Reproduce the listing below, substituting "specific element" for every occurrence of "particular element" and leaving all other text unchanged.
** Start **
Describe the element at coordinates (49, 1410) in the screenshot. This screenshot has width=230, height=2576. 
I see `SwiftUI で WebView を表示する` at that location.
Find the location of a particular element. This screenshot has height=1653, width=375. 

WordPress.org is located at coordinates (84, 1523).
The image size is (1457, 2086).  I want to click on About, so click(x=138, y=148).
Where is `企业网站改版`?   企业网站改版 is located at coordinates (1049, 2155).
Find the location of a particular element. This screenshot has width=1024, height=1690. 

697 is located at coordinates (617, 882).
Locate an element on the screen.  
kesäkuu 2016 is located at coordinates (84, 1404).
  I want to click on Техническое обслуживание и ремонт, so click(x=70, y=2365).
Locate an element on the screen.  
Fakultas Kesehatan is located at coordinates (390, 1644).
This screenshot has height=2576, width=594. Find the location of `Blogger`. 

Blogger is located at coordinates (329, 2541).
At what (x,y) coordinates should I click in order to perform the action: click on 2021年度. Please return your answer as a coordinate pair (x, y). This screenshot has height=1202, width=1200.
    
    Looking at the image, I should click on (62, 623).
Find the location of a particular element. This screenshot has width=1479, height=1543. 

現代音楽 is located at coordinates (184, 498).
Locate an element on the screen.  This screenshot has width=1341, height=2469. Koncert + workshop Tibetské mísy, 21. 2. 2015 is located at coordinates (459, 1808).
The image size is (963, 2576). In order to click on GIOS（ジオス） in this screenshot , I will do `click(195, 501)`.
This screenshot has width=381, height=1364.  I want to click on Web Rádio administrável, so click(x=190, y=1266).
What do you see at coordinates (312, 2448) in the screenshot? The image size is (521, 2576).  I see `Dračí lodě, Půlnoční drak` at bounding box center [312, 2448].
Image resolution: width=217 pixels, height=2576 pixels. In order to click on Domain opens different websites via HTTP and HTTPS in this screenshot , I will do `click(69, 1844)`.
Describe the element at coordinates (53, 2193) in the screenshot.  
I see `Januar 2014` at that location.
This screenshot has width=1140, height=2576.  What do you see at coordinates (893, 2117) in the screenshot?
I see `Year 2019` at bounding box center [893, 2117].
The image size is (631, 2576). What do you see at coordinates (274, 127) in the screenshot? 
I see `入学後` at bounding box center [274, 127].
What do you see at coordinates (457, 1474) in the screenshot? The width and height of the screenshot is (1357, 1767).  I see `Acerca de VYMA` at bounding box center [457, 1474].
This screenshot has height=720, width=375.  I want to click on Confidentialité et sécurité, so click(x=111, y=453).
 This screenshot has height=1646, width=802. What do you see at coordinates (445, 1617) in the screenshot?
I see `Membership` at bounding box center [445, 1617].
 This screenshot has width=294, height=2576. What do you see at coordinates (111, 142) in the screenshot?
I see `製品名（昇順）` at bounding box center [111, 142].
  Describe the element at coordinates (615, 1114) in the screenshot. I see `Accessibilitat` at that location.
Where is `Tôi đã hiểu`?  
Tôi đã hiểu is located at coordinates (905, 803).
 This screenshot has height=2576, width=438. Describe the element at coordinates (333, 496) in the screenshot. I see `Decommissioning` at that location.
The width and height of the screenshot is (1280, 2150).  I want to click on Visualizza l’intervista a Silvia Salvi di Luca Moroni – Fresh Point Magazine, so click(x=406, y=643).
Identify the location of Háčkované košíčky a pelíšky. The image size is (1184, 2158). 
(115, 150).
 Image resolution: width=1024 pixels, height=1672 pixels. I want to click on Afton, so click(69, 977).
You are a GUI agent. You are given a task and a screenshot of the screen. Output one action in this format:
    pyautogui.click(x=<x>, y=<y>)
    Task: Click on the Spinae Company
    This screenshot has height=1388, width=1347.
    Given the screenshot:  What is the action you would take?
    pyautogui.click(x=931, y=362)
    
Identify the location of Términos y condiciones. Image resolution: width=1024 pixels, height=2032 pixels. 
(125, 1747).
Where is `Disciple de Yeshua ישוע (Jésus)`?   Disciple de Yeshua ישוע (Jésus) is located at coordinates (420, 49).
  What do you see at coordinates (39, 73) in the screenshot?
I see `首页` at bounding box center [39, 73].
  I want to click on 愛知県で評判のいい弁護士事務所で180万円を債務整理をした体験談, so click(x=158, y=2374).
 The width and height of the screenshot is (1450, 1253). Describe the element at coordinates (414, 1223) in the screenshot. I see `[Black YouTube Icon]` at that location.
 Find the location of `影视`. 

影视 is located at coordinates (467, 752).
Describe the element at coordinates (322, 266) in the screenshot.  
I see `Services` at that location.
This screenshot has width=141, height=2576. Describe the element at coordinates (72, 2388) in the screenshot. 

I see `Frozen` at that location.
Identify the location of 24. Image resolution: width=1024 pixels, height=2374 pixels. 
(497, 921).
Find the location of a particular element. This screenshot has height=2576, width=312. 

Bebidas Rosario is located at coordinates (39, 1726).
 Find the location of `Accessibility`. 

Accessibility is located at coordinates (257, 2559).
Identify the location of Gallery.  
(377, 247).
** End **
■ FULL OUTPUT
Describe the element at coordinates (49, 1410) in the screenshot. This screenshot has width=230, height=2576. 
I see `SwiftUI で WebView を表示する` at that location.
Find the location of a specific element. This screenshot has height=1653, width=375. 

WordPress.org is located at coordinates (84, 1523).
The image size is (1457, 2086).  I want to click on About, so click(x=138, y=148).
Where is `企业网站改版`?   企业网站改版 is located at coordinates (1049, 2155).
Find the location of a specific element. This screenshot has width=1024, height=1690. 

697 is located at coordinates (617, 882).
Locate an element on the screen.  
kesäkuu 2016 is located at coordinates (84, 1404).
  I want to click on Техническое обслуживание и ремонт, so click(x=70, y=2365).
Locate an element on the screen.  
Fakultas Kesehatan is located at coordinates (390, 1644).
This screenshot has height=2576, width=594. Find the location of `Blogger`. 

Blogger is located at coordinates (329, 2541).
At what (x,y) coordinates should I click in order to perform the action: click on 2021年度. Please return your answer as a coordinate pair (x, y). This screenshot has height=1202, width=1200.
    
    Looking at the image, I should click on (62, 623).
Find the location of a specific element. This screenshot has width=1479, height=1543. 

現代音楽 is located at coordinates (184, 498).
Locate an element on the screen.  This screenshot has width=1341, height=2469. Koncert + workshop Tibetské mísy, 21. 2. 2015 is located at coordinates (459, 1808).
The image size is (963, 2576). In order to click on GIOS（ジオス） in this screenshot , I will do `click(195, 501)`.
This screenshot has width=381, height=1364.  I want to click on Web Rádio administrável, so click(x=190, y=1266).
What do you see at coordinates (312, 2448) in the screenshot? The image size is (521, 2576).  I see `Dračí lodě, Půlnoční drak` at bounding box center [312, 2448].
Image resolution: width=217 pixels, height=2576 pixels. In order to click on Domain opens different websites via HTTP and HTTPS in this screenshot , I will do `click(69, 1844)`.
Describe the element at coordinates (53, 2193) in the screenshot.  
I see `Januar 2014` at that location.
This screenshot has width=1140, height=2576.  What do you see at coordinates (893, 2117) in the screenshot?
I see `Year 2019` at bounding box center [893, 2117].
The image size is (631, 2576). What do you see at coordinates (274, 127) in the screenshot? 
I see `入学後` at bounding box center [274, 127].
What do you see at coordinates (457, 1474) in the screenshot? The width and height of the screenshot is (1357, 1767).  I see `Acerca de VYMA` at bounding box center [457, 1474].
This screenshot has height=720, width=375.  I want to click on Confidentialité et sécurité, so click(x=111, y=453).
 This screenshot has height=1646, width=802. What do you see at coordinates (445, 1617) in the screenshot?
I see `Membership` at bounding box center [445, 1617].
 This screenshot has width=294, height=2576. What do you see at coordinates (111, 142) in the screenshot?
I see `製品名（昇順）` at bounding box center [111, 142].
  Describe the element at coordinates (615, 1114) in the screenshot. I see `Accessibilitat` at that location.
Where is `Tôi đã hiểu`?  
Tôi đã hiểu is located at coordinates (905, 803).
 This screenshot has height=2576, width=438. Describe the element at coordinates (333, 496) in the screenshot. I see `Decommissioning` at that location.
The width and height of the screenshot is (1280, 2150).  I want to click on Visualizza l’intervista a Silvia Salvi di Luca Moroni – Fresh Point Magazine, so click(x=406, y=643).
Identify the location of Háčkované košíčky a pelíšky. The image size is (1184, 2158). 
(115, 150).
 Image resolution: width=1024 pixels, height=1672 pixels. I want to click on Afton, so click(69, 977).
You are a GUI agent. You are given a task and a screenshot of the screen. Output one action in this format:
    pyautogui.click(x=<x>, y=<y>)
    Task: Click on the Spinae Company
    This screenshot has height=1388, width=1347.
    Given the screenshot:  What is the action you would take?
    pyautogui.click(x=931, y=362)
    
Identify the location of Términos y condiciones. Image resolution: width=1024 pixels, height=2032 pixels. 
(125, 1747).
Where is `Disciple de Yeshua ישוע (Jésus)`?   Disciple de Yeshua ישוע (Jésus) is located at coordinates (420, 49).
  What do you see at coordinates (39, 73) in the screenshot?
I see `首页` at bounding box center [39, 73].
  I want to click on 愛知県で評判のいい弁護士事務所で180万円を債務整理をした体験談, so click(x=158, y=2374).
 The width and height of the screenshot is (1450, 1253). Describe the element at coordinates (414, 1223) in the screenshot. I see `[Black YouTube Icon]` at that location.
 Find the location of `影视`. 

影视 is located at coordinates (467, 752).
Describe the element at coordinates (322, 266) in the screenshot.  
I see `Services` at that location.
This screenshot has width=141, height=2576. Describe the element at coordinates (72, 2388) in the screenshot. 

I see `Frozen` at that location.
Identify the location of 24. Image resolution: width=1024 pixels, height=2374 pixels. 
(497, 921).
Find the location of a specific element. This screenshot has height=2576, width=312. 

Bebidas Rosario is located at coordinates (39, 1726).
 Find the location of `Accessibility`. 

Accessibility is located at coordinates (257, 2559).
Identify the location of Gallery.  
(377, 247).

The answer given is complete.